TASK OBJECTIVE:
Please repeat exactly the lines from the one containing "You are a computer-use agent." to the end of the entries below, both included, and omit all pictures.

DATA RECORDS:
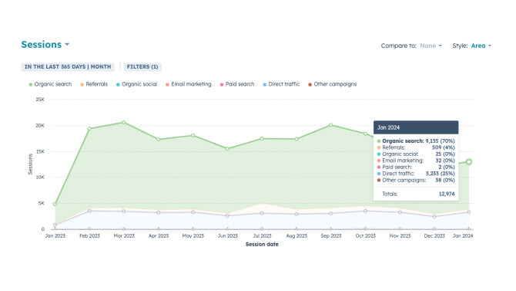
Task: Open the Style Area dropdown
Action: pyautogui.click(x=481, y=46)
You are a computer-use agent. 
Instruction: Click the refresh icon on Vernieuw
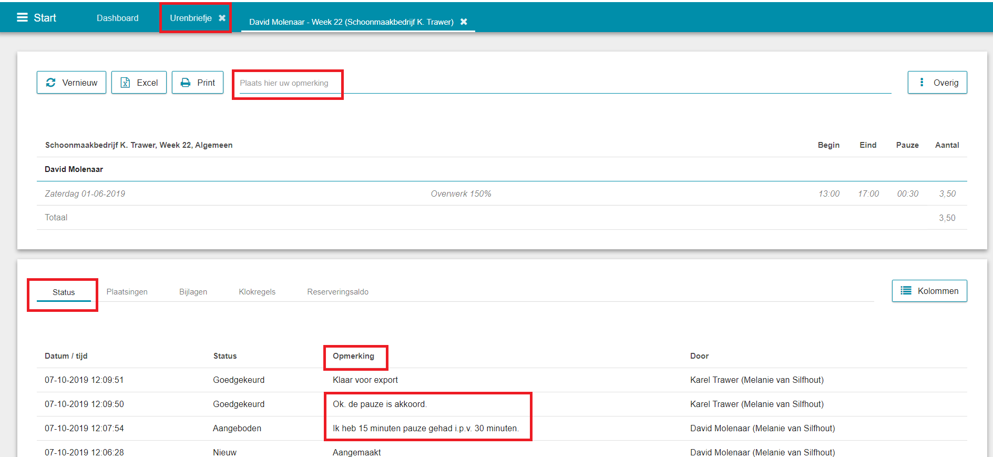point(51,83)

EXPECTED ANSWER:
You are a computer-use agent. 
Instruction: Click the refresh icon on Vernieuw
point(51,83)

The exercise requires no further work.